### DOCUMENT SECTION
▬▬▬

That thought lives alongside others that pop up at random moments. It’s not fair that Chris doesn’t get to enjoy the house at Lake George that we finally splurged on. That Chris doesn’t get to be there as we celebrate Frankie’s fourth birthday, and he can’t rib her for changing into three different outfits just because that’s what she does every day. That Chris didn’t get to see Henry make those baskets during first-grade rec nights and then look over at his mom and dad with gap-toothed smile and unabashed pride. That it’s me who takes him aside and tells him to always remember rule No. 1: Don’t tell people how good you are. Show them.

But those are the thoughts I have when the anger surfaces, along with the cold, stark knowledge of how Chris suffered with ALS. That rage lives alongside my awe at the dignity and humor with which he endured it.

The other thoughts I have focus on fairness’s first cousin (or is it a sibling?): luck. While you could say we got a heavy dose of bad luck, and that is undeniable, my heart tends toward celebrating the abundance of luck in our lives, as a couple and as a family. Chris might frown on this, because like many athletes he wasn’t a big believer in luck, but he’ll have to deal with it.

He loved lists, so I’ll come up with one here (there will be more):

  1. Luck
  2. Fate
  3. Kismet
  4. Serendipity
  5. Destiny
  6. Fortune
  7. Karma

Isn’t it mind-boggling how much beauty and havoc these right time/right place situations, in tandem with our free will, can produce in all our lives? I’m not sure which was at play when I went to a mixer at Theta Chi my third night as a freshman at Colgate University, but it led to being asked to dance by a big, scary-looking guy with a Fu Manchu mustache and a clearly amateur bowl haircut. I guess he found my Rhode Island accent and Ann & Hope blouse alluring. I do remember that I got off the dance floor as soon as I could. We just didn’t seem destined for much of anything, this big lug and me. I felt intimidated and uncomfortable, and we barely managed to make eye contact or even dance through the entirety of “Brandy (You’re a Fine Girl).” A year and a half later I began to realize that we were destined. It was a sharp turn: from seeing him as a big, scary-looking stranger to appreciating the gentle but powerful forward on the basketball team. (My financial aid job was as a twelve-hour-per-week assistant to the basketball coach, and one of Chris’s jobs was to help the team win.) I started always keeping an eye out for him, even while we dated other people.

▬▬▬

### EXTRACTED INFORMATION
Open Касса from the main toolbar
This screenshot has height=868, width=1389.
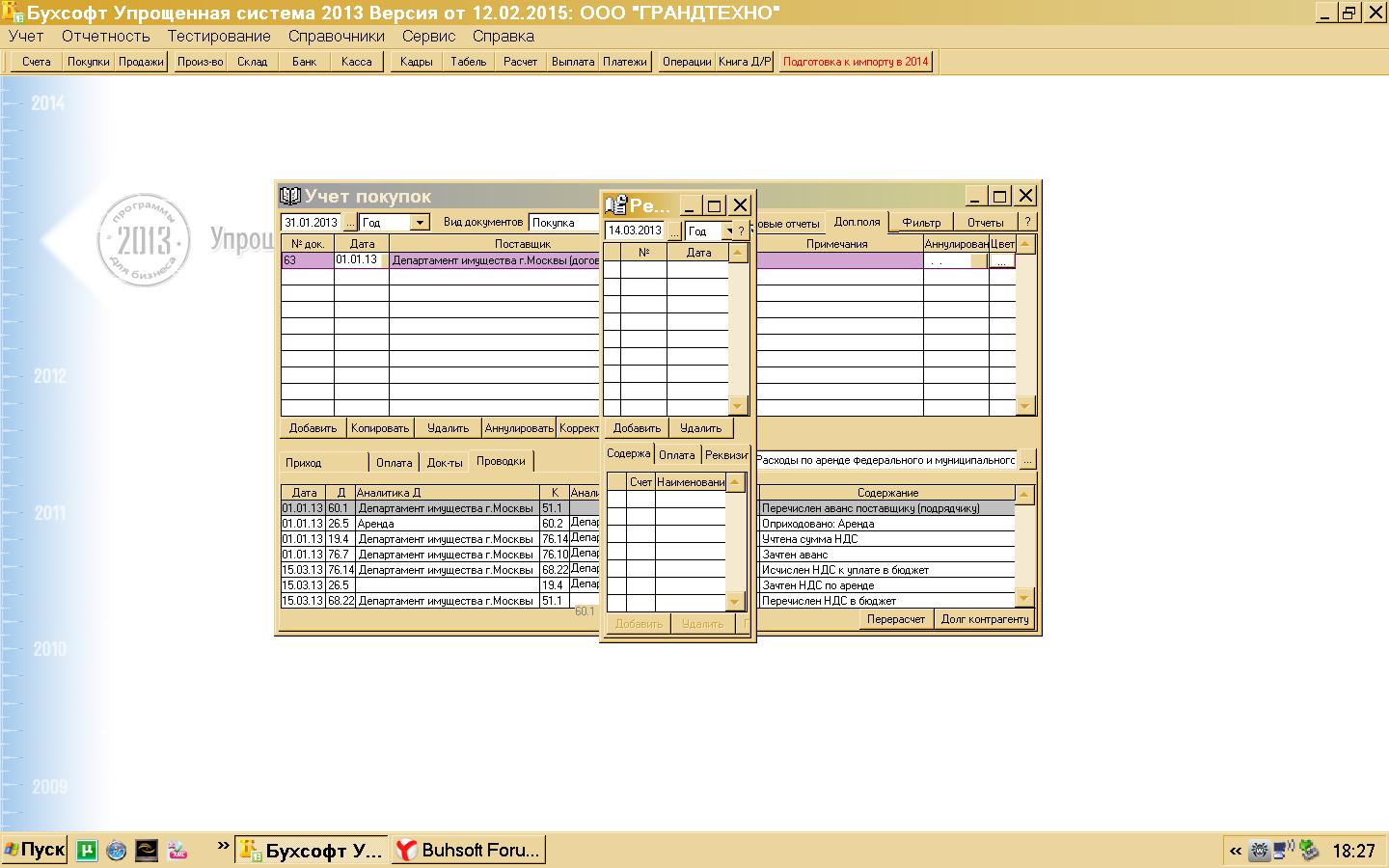[x=356, y=62]
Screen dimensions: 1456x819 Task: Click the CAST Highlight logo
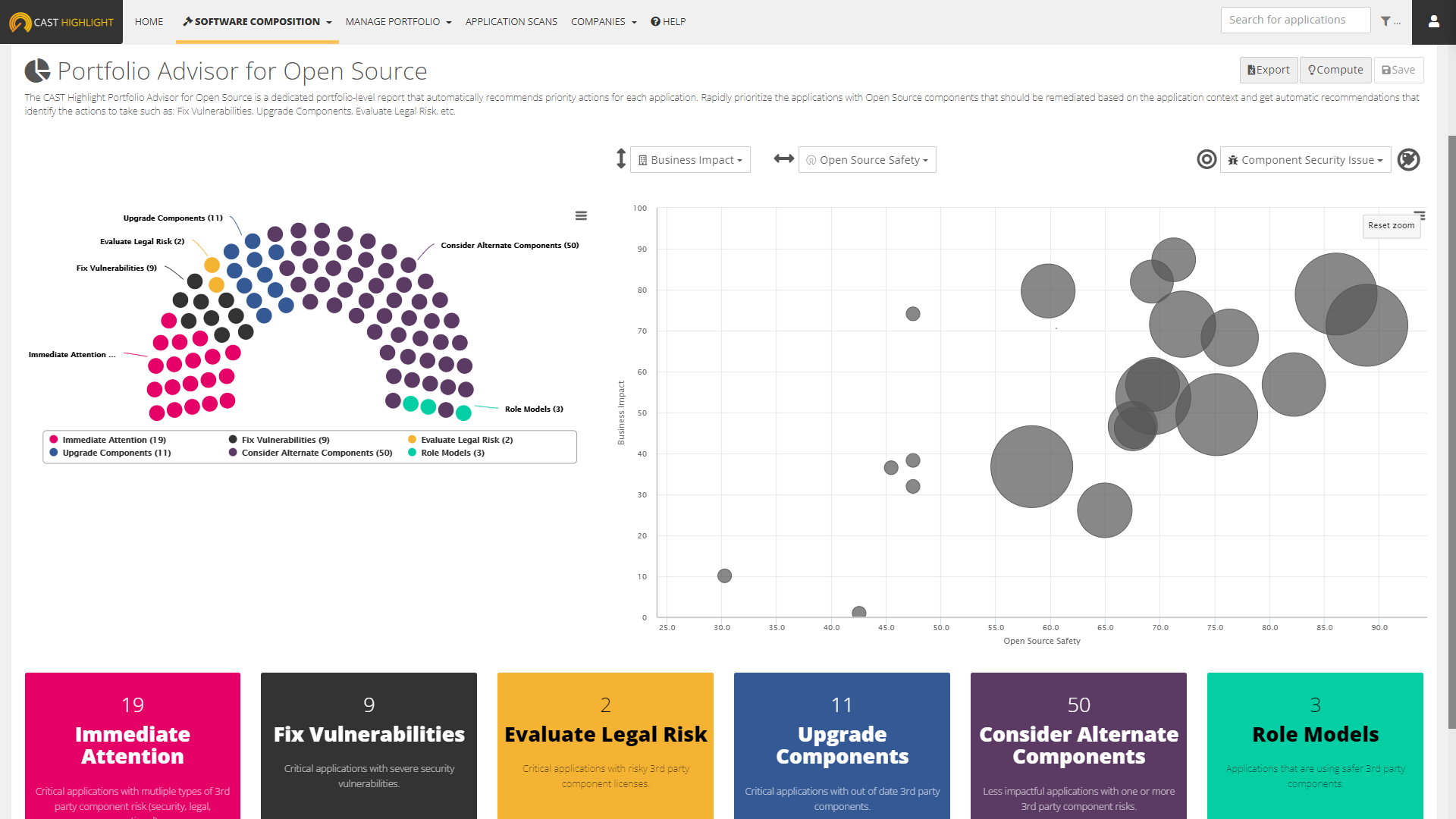(x=61, y=22)
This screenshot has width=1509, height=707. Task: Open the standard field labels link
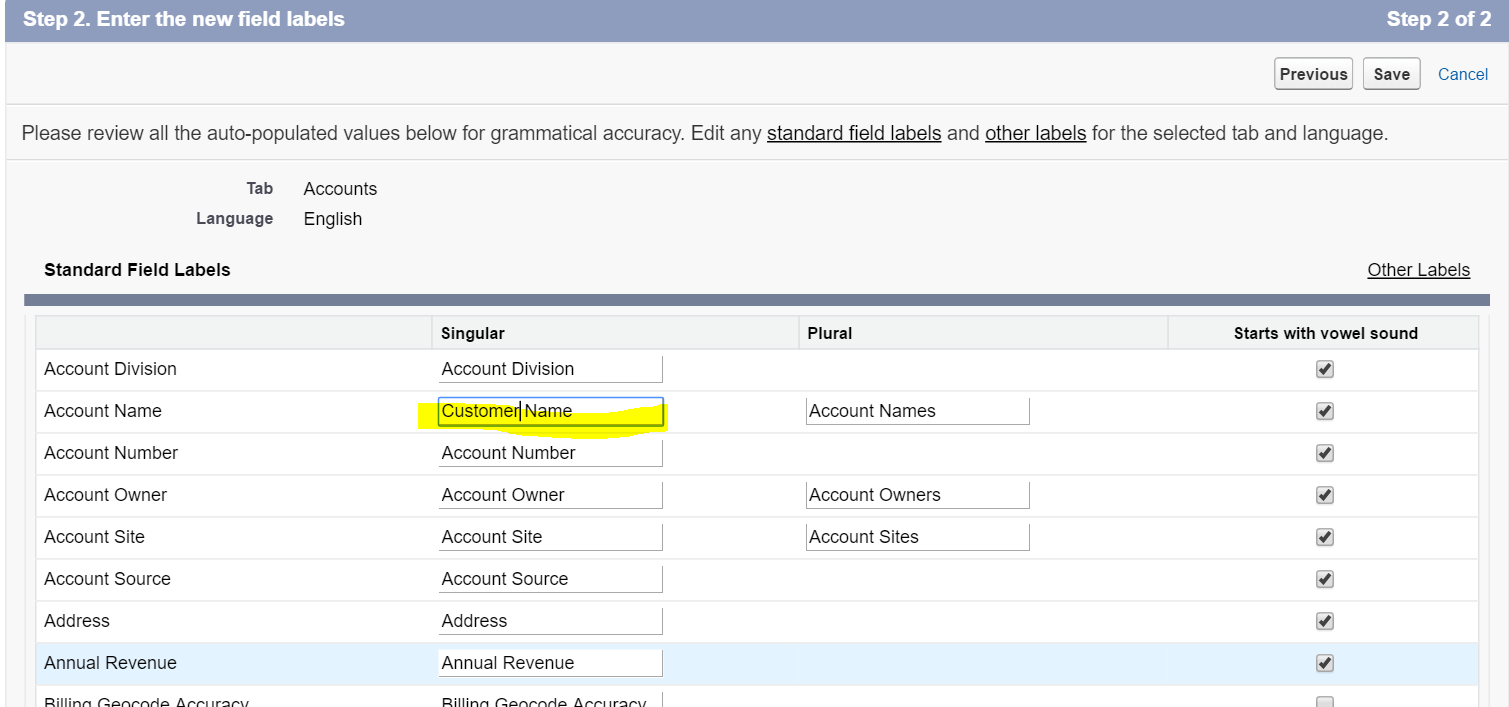click(x=853, y=133)
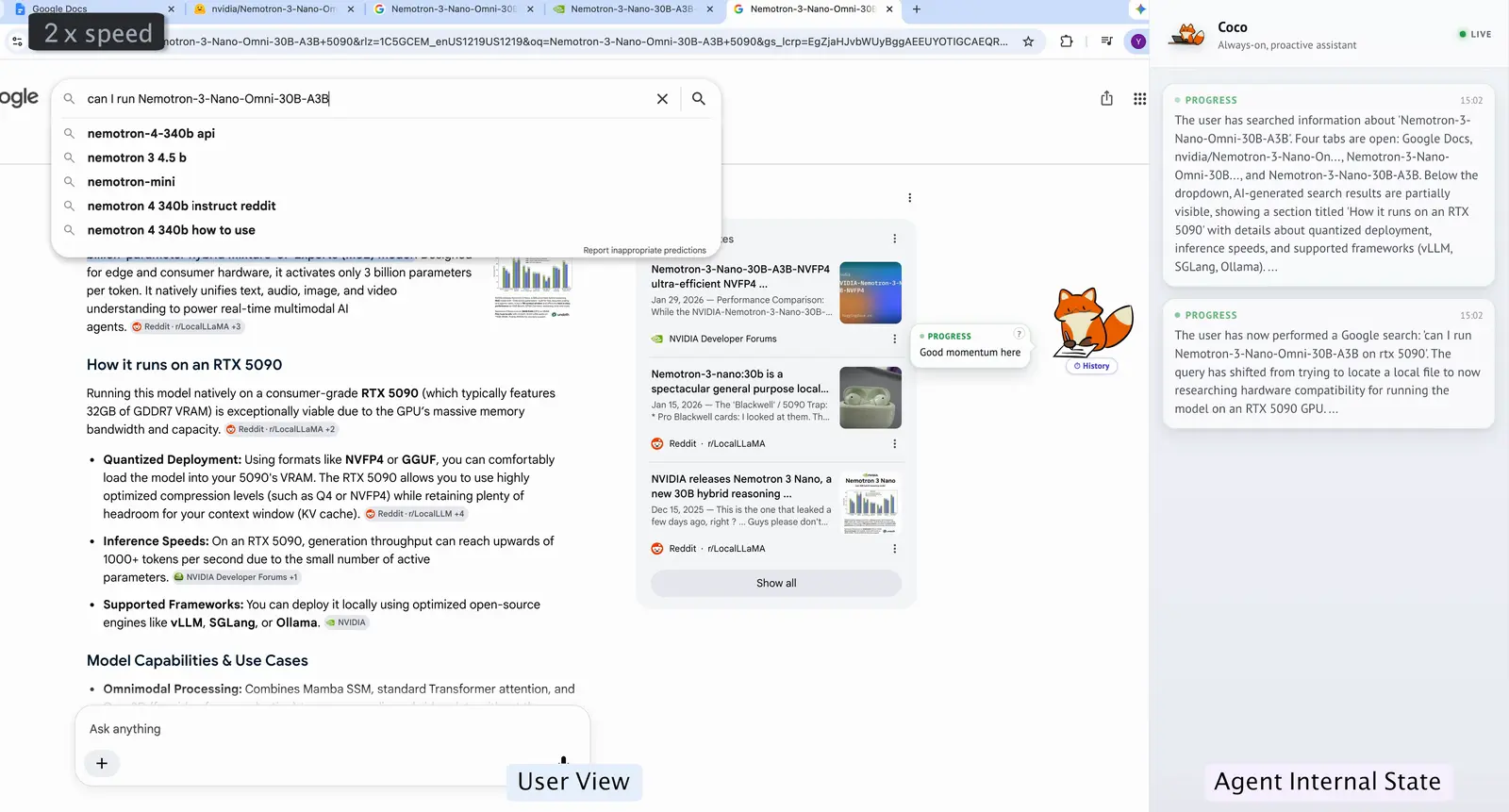This screenshot has width=1509, height=812.
Task: Open the browser extensions puzzle icon
Action: point(1067,41)
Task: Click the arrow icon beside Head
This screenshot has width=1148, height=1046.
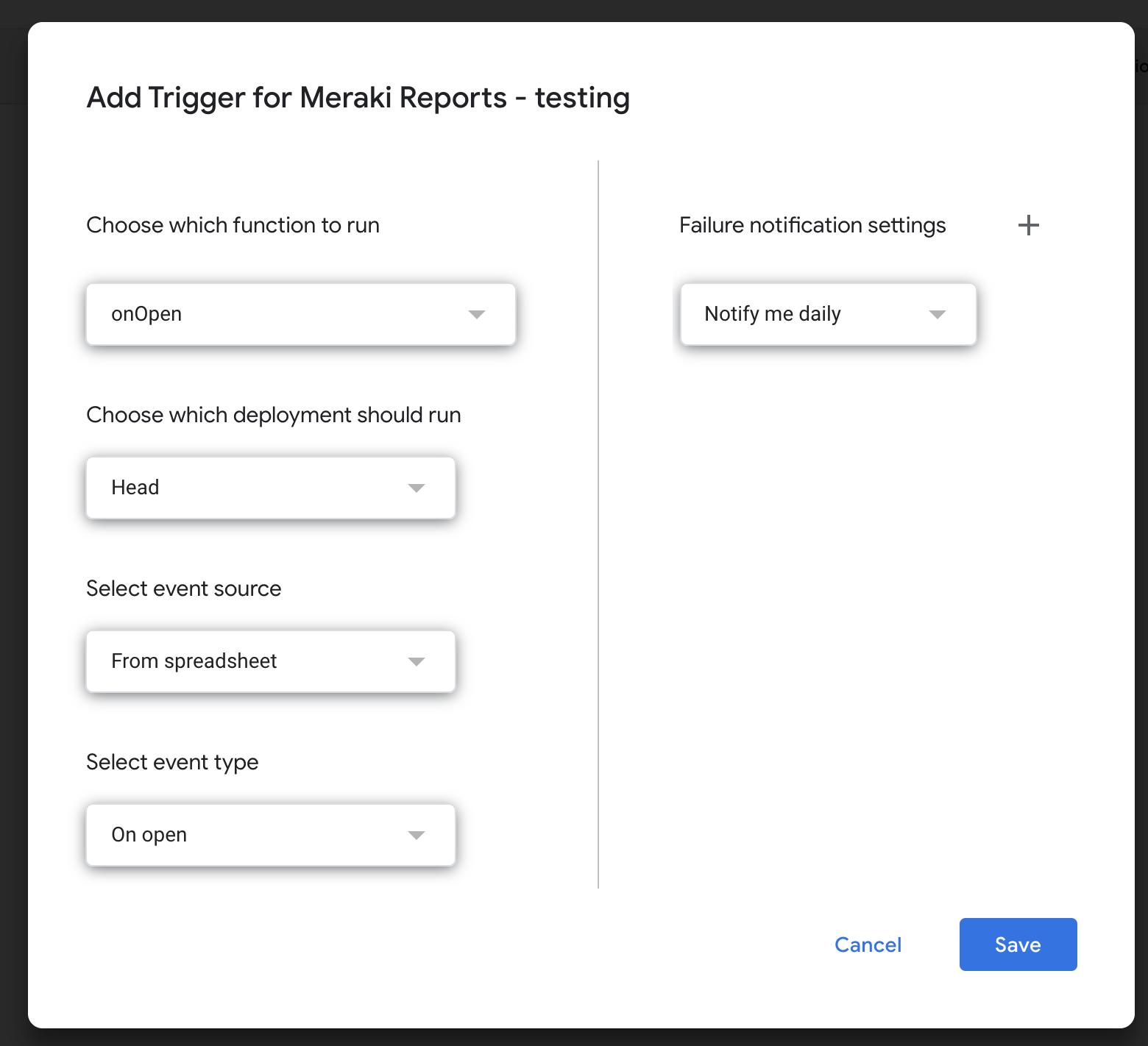Action: click(417, 488)
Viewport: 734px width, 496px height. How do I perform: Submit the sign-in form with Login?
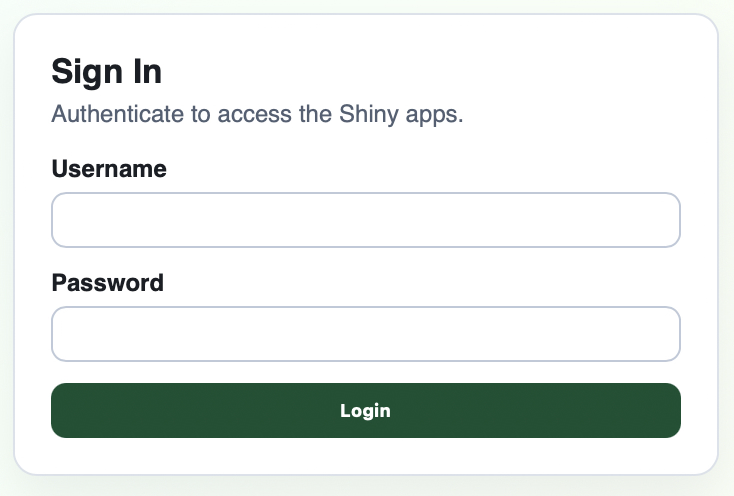[366, 410]
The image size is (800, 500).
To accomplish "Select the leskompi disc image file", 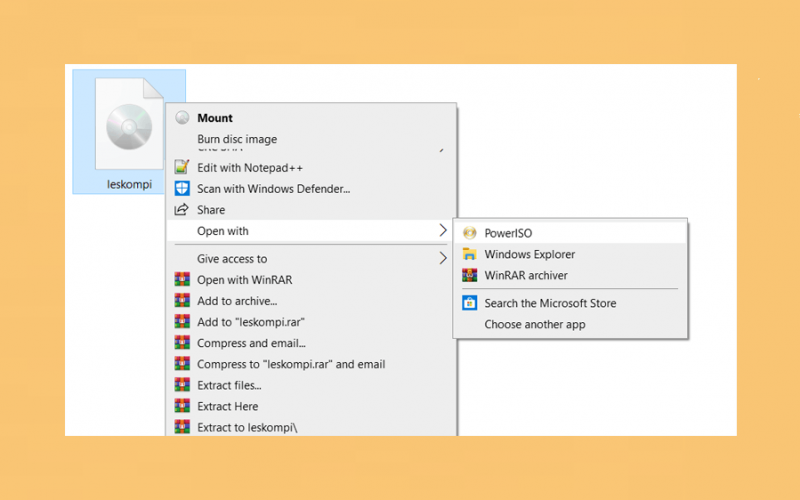I will [129, 132].
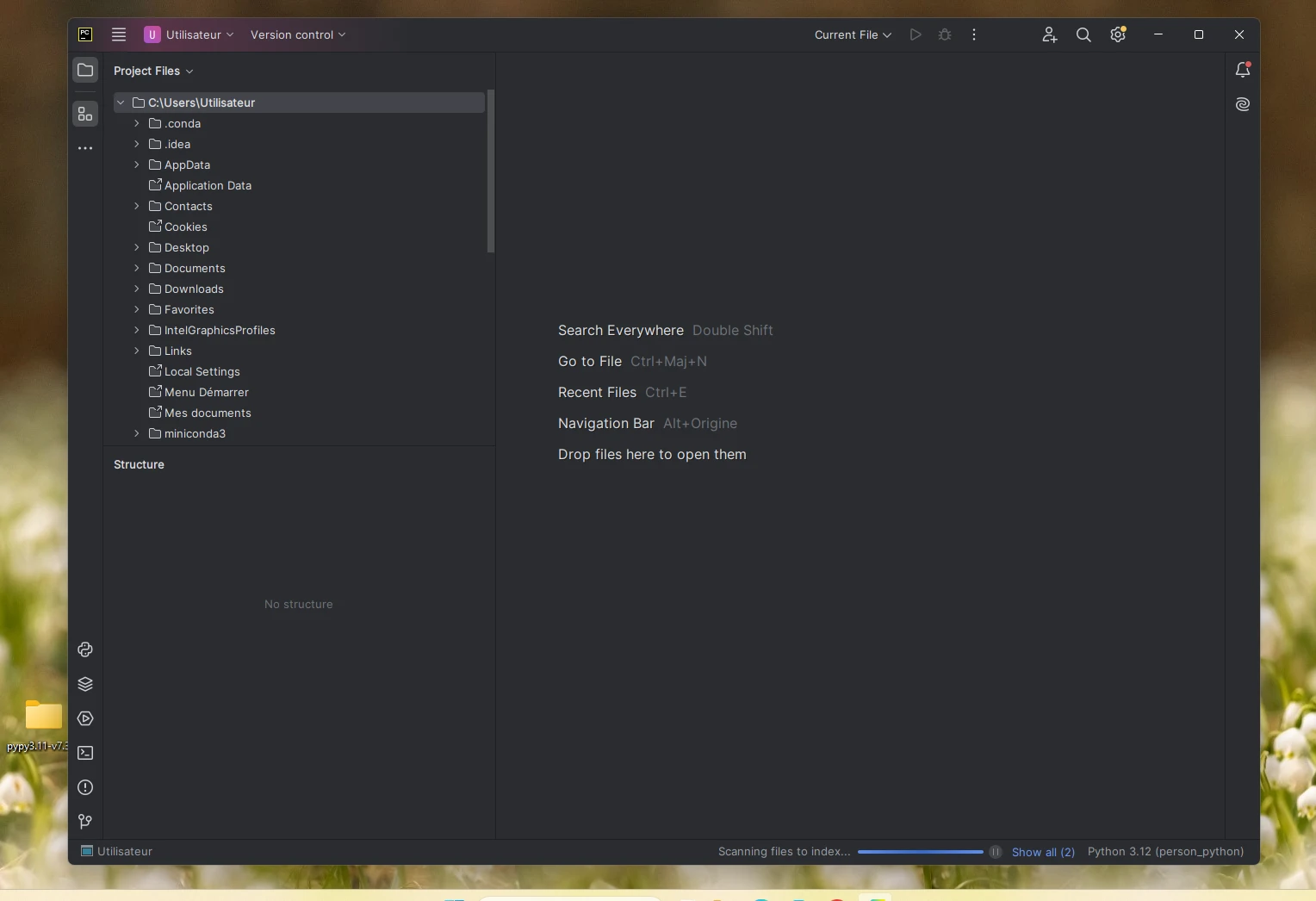This screenshot has height=901, width=1316.
Task: Pause the indexing progress
Action: point(996,852)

▬▬▬

### EXPLORE THE MATERIAL
- a) In the memoir passage about Chris and luck, translate this sentence into Spanish: "I do remember that I got off the dance floor as soon as I could."
- b) Write the next few paragraphs of the memoir passage about Chris and luck, picking up after its final sentence.

### RESPONSES TO THE EXERCISE
- a) Sí recuerdo que me bajé de la pista de baile en cuanto pude.

- b)
I don’t remember the exact moment that translated to “Do you wanna go on a date?” in January of 1976. I do remember the fun we had on that first date, the easiness of the drive from Hamilton, New York, to Auburn along Route 20 to go visit an admired assistant coach who had moved on. It was as we were approaching a major hill that he delivered a bombshell I recall to this day. “Guess what they’re saying is bad for you?” “No idea, what?” “Sugar.” “No way!” Yup, the life-altering moments that stick with you.

There was never a proposal in the classic sense. As a matter of fact, I was pretty much the one who proposed, in a letter written on purple stationery with pink and white flowers at the top. I must have been choosing my words carefully if I looked at the letter long enough to have the design seared into my memory. The pertinent paragraph started along the lines of “So, do you think we should get married?” It was the summer before my senior year. I was doing my summer term and he was a counselor at a camp in the Berkshires before coming back to be a graduate assistant coach for the basketball team. We were both twenty-one. In other words, the old days.

Skipping a lot of our dating experience and scooting right back to our friend luck, I offer the reasons why, at such a tender age, I thought we could make a good couple for the long haul.

  1. I liked him.
  2. I liked his big family. We had similar Catholic, lower-middle-class backgrounds.
  3. He was an athlete (a huge factor, since my entire childhood was marinated in Boston Red Sox baseball and Providence College Friars basketball fandom).
  4. He treated his mother with respect.
  5. He was funny.
  6. He was smart.
  7. He had straight hair, so if we had girls, maybe they wouldn’t struggle with curly, frizzy hair like I did (yes, this was an actual thought in my head, and we did have girls, who should thank me to this day for my foresight).

I think I loved Chris when I was twenty-one. What exactly is love at that untested, early age? Did I really know? Probably not. I know I did as we aged and struggled together. And yet, still, that’s a pretty good list.

Our life as a couple was a solid one. We cruised along and hit a variety of speed bumps. Some we approached with caution so that the impact was minimal. Some we careened over at the wrong angle, and it felt like we might just fall apart. But we didn’t. We never let it spiral out of control and always came back to each other and to the long view. When it was all over, didn’t we want to look back on what we’d created and not what we’d let go?

And this is where luck and its variations come in again. Not from the perspective of our marriage per se, but from a more far-reaching vantage point. When we were dating and then newly married, we were so focused on us: the newness, the compatibility, the travel, the fun, the navigating of arguments. And then the diapers. Did I ever consciously factor in what kind of a father I thought he’d be? I don’t think I did. My “Why I should marry him” list augured well for this, but you never really know.

Lucky us…our daughters hit the jackpot.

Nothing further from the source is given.